Guidelines for drug clinical trial management (trial) announced during the outbreak of new crown pneumonia!

On July 14, CDE issued the Guidelines for the Management of Clinical Trials of Drugs during the Outbreak of New Crown Pneumonia (Trial), effective.
as follows: Drug clinical trial management guidelines (trial) during the new crown pneumonia outbreak are facing many difficulties and challenges.
drug clinical trials require some special considerations from the start-up and implementation to the completion of the study.
in order to protect the safety of the subjects, implement the main responsibility of the applicant for clinical trials (hereinafter referred to as the applicant), ensure that the quality and data of clinical trials are true, accurate, complete and traceable, and the drug regulatory department and the applicant and researchers jointly discuss and formulate relevant measures to improve the management of drug clinical trials in special periods.
guidelines for emergency approval during the outbreak of new coronary pneumonia drugs (including vaccines) clinical trials and other clinical trials of drugs in the study for reference by sponsors and researchers.
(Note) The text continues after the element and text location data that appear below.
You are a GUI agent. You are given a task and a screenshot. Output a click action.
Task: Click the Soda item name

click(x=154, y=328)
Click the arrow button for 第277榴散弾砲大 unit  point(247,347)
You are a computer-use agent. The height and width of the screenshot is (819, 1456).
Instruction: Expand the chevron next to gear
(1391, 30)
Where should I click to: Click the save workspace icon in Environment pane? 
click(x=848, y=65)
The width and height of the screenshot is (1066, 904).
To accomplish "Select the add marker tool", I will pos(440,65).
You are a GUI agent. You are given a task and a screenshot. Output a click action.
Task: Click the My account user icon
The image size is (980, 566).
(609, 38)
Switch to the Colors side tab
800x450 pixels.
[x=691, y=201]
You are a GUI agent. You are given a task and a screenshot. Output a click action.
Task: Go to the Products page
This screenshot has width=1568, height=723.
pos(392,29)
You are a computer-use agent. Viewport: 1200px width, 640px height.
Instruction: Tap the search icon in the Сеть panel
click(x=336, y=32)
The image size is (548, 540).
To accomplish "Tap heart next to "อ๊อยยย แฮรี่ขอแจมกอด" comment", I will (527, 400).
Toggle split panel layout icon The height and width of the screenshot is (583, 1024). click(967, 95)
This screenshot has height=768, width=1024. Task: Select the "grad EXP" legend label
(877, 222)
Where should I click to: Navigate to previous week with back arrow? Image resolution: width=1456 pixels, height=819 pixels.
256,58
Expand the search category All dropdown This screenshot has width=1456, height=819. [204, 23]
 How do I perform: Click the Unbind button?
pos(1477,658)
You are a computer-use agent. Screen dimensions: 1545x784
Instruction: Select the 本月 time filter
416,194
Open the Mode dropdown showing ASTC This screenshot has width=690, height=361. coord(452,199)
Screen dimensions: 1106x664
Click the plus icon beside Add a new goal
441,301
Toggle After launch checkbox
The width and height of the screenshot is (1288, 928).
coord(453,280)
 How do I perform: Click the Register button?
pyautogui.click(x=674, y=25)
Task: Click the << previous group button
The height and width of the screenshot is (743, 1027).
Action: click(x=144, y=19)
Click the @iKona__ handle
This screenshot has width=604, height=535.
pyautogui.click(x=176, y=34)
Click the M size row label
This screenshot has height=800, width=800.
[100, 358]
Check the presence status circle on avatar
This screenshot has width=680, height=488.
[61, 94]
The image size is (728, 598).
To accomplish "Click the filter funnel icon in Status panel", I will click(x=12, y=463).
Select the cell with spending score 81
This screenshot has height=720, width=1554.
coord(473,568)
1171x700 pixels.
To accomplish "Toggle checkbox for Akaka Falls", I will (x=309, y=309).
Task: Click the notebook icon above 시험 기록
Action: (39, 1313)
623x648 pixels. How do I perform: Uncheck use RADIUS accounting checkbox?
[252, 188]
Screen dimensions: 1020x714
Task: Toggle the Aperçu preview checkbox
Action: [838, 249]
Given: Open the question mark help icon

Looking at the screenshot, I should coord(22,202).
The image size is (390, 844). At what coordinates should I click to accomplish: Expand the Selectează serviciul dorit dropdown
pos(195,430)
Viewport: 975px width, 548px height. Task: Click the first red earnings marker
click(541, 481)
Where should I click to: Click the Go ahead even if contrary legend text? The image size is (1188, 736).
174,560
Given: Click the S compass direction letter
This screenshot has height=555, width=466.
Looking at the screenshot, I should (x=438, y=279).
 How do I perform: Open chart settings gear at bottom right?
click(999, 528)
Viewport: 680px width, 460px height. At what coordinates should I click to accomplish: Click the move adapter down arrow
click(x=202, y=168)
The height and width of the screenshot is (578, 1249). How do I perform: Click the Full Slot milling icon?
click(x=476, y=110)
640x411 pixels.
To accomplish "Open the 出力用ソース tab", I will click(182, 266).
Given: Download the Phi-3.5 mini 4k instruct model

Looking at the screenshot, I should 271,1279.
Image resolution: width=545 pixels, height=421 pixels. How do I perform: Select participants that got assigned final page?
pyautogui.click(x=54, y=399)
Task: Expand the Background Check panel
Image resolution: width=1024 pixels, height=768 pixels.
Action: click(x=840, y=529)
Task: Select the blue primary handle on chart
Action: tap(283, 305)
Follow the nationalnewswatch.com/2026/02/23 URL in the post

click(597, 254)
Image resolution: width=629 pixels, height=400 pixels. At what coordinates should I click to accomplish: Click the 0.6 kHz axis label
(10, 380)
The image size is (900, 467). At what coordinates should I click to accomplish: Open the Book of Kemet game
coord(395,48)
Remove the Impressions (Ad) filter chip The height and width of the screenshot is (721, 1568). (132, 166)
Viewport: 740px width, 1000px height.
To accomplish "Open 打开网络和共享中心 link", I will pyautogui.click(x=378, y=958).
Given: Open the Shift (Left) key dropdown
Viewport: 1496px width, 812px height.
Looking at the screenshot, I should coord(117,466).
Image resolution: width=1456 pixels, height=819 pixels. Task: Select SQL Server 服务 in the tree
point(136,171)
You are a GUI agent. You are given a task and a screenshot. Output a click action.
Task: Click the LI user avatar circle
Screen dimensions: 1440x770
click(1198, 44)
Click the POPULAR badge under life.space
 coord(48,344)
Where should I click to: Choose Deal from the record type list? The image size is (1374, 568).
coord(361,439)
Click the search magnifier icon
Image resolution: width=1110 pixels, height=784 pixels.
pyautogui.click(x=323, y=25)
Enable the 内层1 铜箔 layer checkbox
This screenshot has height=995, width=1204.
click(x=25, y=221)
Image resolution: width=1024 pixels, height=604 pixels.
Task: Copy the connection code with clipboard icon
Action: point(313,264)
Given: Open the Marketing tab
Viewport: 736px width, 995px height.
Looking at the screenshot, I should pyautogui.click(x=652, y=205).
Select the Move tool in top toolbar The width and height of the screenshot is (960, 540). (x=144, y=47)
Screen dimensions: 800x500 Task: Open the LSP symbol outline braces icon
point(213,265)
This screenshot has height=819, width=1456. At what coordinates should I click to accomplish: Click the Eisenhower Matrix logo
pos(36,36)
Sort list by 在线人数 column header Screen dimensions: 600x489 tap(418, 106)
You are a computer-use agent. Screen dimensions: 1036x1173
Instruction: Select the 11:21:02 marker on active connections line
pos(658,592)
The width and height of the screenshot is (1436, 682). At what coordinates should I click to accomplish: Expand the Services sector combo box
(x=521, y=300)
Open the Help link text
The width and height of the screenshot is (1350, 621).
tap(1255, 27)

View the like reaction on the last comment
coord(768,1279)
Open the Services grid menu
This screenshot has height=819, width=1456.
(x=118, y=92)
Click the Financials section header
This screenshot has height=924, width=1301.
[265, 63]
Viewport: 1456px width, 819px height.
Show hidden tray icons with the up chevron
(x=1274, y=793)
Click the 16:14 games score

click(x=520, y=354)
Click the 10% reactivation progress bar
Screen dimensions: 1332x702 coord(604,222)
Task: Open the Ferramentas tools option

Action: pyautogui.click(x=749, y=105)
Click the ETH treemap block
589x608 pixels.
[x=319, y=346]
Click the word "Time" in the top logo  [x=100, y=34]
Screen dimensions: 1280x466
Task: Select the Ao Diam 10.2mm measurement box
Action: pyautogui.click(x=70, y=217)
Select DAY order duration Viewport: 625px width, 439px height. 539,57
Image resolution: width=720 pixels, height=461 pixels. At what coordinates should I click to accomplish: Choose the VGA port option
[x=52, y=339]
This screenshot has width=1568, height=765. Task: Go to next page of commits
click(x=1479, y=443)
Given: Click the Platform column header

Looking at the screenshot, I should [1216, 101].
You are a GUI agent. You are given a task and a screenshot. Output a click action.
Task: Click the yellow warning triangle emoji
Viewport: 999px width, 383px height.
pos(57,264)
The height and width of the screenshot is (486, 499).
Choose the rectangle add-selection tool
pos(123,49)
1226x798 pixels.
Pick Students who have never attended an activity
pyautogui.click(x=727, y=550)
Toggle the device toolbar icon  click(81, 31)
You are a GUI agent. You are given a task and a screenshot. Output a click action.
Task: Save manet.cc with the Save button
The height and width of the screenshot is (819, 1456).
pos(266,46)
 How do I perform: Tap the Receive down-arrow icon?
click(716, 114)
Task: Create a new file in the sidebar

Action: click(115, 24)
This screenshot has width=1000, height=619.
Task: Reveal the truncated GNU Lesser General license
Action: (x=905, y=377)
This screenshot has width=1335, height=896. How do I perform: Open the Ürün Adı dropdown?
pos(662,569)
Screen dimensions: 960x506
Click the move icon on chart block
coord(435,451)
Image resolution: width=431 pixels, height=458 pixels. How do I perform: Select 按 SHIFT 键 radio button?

. Basic Principles (1) Subject protection principles Drug clinical trials shall give priority to protecting the rights and interests of subjects, and shall strictly abide by the Relevant Technical Guidelines issued by the Drug Administration Law of the People's Republic of China, the Code of Quality Management of Drug Clinical Trials (hereinafter referred to as the GCP) and the International Coordinating Committee on The Registration of Human Drugs (ICH) and implement them in clinical trial institutions that meet the corresponding requirements.
the bidder stake sits on the main responsibility for clinical trials and safety risk control, and takes overall responsibility for the safety and quality of clinical trials, and the parties involved in clinical trials.
drug clinical trial institution is the subject of the protection of the rights and interests of subjects in drug clinical trials. the
Ethics Committee is responsible for reviewing the scientific and ethical rationality of drug clinical trial programs, reviewing and supervising the qualifications of drug clinical trial researchers, and supervising the conduct of drug clinical trials.
researchers are in charge of the trial site where clinical trials are conducted and are responsible for the quality of clinical trials and the rights and safety of subjects.
bidders shall conduct clinical trials in accordance with the relevant requirements in the clinical trial notice, the approval of the drug clinical trial, or the drug clinical trial filing information.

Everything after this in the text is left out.